:: Input data ::
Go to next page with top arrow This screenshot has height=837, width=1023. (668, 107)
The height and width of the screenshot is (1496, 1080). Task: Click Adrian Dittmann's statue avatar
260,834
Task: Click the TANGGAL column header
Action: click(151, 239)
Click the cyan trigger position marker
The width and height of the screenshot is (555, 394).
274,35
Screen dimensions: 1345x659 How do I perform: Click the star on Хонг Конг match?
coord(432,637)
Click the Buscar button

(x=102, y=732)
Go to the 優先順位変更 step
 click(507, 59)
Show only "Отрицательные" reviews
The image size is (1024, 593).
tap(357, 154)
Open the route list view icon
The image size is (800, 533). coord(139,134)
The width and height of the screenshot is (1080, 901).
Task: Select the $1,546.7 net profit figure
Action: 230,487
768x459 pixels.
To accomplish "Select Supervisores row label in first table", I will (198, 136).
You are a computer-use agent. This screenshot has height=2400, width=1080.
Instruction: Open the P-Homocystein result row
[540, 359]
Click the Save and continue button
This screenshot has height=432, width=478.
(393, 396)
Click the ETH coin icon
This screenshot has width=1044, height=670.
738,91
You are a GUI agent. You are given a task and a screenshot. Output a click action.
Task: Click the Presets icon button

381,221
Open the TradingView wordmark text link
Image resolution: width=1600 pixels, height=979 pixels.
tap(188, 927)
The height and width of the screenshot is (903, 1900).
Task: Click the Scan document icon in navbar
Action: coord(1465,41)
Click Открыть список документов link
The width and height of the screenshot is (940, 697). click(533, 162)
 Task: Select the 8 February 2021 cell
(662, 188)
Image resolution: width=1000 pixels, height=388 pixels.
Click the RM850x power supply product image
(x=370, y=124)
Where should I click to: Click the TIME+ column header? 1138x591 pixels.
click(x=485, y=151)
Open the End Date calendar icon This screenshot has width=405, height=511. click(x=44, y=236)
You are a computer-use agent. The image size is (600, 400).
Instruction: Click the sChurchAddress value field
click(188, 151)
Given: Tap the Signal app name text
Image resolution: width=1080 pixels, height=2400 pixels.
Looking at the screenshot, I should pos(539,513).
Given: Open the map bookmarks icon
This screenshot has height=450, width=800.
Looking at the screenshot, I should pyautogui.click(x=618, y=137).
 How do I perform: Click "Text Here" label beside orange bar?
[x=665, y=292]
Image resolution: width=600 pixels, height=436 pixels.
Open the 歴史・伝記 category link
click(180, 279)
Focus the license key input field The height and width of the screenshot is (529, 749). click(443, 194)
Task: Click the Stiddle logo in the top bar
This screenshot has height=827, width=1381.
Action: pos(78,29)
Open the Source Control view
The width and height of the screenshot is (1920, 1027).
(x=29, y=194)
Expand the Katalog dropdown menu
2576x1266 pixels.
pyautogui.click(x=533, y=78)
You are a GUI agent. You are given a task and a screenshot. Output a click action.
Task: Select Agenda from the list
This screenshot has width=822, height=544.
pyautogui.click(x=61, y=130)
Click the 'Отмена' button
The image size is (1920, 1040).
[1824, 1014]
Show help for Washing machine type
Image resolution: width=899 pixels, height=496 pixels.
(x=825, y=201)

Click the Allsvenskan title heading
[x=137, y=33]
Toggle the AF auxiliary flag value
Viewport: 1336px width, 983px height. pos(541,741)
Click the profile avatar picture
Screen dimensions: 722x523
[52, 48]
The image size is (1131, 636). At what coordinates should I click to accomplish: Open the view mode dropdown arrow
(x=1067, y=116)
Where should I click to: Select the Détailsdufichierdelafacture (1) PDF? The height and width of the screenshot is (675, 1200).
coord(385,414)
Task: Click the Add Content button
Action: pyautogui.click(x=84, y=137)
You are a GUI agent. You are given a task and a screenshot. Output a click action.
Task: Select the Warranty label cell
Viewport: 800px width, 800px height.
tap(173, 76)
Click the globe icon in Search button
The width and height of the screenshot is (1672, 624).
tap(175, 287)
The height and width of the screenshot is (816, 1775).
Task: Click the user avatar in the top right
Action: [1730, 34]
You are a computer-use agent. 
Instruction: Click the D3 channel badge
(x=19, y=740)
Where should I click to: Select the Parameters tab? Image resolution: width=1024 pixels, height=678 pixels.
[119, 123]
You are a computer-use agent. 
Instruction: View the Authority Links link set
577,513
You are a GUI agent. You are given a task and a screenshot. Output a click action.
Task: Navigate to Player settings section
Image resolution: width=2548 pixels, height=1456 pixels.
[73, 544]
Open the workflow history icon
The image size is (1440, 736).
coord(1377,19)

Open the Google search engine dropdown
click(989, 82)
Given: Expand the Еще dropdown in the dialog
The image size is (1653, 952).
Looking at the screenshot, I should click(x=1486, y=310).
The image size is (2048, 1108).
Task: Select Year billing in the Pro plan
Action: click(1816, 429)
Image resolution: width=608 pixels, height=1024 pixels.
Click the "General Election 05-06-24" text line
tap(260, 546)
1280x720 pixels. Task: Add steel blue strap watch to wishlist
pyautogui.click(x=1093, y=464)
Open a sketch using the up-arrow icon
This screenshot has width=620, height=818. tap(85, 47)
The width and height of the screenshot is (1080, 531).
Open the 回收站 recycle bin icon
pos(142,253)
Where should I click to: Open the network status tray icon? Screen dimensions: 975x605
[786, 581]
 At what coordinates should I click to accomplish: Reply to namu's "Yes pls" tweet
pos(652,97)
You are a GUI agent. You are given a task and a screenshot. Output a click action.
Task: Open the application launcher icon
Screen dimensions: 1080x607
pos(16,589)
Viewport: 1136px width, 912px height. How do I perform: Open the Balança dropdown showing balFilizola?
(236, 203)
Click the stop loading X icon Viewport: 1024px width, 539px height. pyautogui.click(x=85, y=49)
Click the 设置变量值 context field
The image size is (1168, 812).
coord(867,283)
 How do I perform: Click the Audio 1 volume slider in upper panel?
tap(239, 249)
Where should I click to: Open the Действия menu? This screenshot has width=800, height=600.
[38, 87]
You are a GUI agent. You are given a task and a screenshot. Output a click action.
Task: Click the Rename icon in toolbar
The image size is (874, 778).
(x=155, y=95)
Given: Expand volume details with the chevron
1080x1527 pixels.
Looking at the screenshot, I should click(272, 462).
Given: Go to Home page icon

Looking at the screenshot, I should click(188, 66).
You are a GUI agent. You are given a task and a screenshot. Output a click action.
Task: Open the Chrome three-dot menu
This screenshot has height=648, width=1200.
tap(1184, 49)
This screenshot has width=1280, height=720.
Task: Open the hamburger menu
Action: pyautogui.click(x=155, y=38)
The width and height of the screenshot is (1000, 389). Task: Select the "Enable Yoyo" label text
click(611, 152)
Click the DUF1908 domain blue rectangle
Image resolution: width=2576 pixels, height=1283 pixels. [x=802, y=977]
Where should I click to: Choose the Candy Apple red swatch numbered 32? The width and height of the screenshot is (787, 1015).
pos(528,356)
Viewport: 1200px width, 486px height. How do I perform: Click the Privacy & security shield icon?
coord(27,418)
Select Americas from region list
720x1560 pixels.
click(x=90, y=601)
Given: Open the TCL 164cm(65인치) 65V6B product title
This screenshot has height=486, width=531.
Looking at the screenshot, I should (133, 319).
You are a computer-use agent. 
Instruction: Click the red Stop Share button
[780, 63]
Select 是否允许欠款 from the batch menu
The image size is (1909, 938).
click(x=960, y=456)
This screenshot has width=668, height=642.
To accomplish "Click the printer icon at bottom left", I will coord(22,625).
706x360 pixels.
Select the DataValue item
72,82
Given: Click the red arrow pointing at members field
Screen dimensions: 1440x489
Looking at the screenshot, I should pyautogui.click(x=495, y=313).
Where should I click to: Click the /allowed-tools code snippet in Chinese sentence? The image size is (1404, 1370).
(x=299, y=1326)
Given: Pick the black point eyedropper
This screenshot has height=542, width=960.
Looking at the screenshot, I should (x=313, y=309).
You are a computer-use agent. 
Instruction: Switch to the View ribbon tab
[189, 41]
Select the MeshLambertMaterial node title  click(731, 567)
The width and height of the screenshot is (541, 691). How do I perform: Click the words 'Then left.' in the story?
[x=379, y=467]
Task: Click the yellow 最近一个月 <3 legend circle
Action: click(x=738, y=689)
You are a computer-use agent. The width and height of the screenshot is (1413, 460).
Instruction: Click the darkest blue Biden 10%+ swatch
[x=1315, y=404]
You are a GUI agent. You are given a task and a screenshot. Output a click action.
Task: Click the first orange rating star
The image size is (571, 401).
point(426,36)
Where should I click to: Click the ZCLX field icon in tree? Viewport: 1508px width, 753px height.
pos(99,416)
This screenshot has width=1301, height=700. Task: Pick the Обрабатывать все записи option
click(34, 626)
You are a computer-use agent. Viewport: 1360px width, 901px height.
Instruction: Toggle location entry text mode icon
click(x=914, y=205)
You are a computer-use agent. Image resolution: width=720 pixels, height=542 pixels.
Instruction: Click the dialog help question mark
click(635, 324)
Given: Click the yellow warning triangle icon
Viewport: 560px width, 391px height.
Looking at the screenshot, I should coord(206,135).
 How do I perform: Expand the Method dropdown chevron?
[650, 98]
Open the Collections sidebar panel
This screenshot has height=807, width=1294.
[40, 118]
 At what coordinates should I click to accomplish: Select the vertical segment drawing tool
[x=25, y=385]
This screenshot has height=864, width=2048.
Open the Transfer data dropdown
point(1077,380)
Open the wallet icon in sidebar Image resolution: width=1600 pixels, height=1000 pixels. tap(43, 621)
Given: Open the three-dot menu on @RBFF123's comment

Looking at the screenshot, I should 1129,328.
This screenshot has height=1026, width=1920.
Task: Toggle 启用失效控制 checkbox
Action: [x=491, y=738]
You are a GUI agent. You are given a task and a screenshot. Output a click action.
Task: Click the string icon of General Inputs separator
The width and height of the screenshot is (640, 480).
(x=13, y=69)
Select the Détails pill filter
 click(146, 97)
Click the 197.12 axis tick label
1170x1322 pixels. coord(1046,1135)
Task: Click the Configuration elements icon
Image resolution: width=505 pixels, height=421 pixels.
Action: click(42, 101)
:::
▸ Problem details: Using the data above, reproduce exactly the lines between those holding "Screen dimensions: 1440x489" and "You are a computer-use agent. The width", inclusive, and no others.

▸ Result below:
Screen dimensions: 1440x489
Looking at the screenshot, I should pyautogui.click(x=495, y=313).
Where should I click to: Click the /allowed-tools code snippet in Chinese sentence? The image size is (1404, 1370).
(x=299, y=1326)
Given: Pick the black point eyedropper
This screenshot has height=542, width=960.
Looking at the screenshot, I should (x=313, y=309).
You are a computer-use agent. 
Instruction: Switch to the View ribbon tab
[189, 41]
Select the MeshLambertMaterial node title  click(731, 567)
The width and height of the screenshot is (541, 691). How do I perform: Click the words 'Then left.' in the story?
[x=379, y=467]
Task: Click the yellow 最近一个月 <3 legend circle
Action: click(x=738, y=689)
You are a computer-use agent. The width and height of the screenshot is (1413, 460).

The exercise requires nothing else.